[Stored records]
╔══

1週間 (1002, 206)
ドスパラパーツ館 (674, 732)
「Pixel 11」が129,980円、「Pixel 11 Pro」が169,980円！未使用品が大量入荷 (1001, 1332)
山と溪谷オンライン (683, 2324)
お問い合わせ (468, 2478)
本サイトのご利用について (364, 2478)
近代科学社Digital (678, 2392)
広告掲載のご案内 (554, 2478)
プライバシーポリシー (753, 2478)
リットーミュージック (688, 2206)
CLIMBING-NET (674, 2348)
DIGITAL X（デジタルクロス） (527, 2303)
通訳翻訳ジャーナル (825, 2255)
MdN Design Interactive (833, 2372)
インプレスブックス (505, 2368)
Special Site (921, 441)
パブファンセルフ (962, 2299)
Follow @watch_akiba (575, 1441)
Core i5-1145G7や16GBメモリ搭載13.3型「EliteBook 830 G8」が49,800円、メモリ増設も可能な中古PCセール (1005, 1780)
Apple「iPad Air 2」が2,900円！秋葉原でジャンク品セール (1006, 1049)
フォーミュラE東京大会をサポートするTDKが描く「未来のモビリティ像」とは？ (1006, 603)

╚══

Task prompt:
Reproduce all of the records precisely. No word may differ.

Task result:
1週間 (1002, 206)
ドスパラパーツ館 (674, 732)
「Pixel 11」が129,980円、「Pixel 11 Pro」が169,980円！未使用品が大量入荷 (1001, 1332)
山と溪谷オンライン (683, 2324)
お問い合わせ (468, 2478)
本サイトのご利用について (364, 2478)
近代科学社Digital (678, 2392)
広告掲載のご案内 (554, 2478)
プライバシーポリシー (753, 2478)
リットーミュージック (688, 2206)
CLIMBING-NET (674, 2348)
DIGITAL X（デジタルクロス） (527, 2303)
通訳翻訳ジャーナル (825, 2255)
MdN Design Interactive (833, 2372)
インプレスブックス (505, 2368)
Special Site (921, 441)
パブファンセルフ (962, 2299)
Follow @watch_akiba (575, 1441)
Core i5-1145G7や16GBメモリ搭載13.3型「EliteBook 830 G8」が49,800円、メモリ増設も可能な中古PCセール (1005, 1780)
Apple「iPad Air 2」が2,900円！秋葉原でジャンク品セール (1006, 1049)
フォーミュラE東京大会をサポートするTDKが描く「未来のモビリティ像」とは？ (1006, 603)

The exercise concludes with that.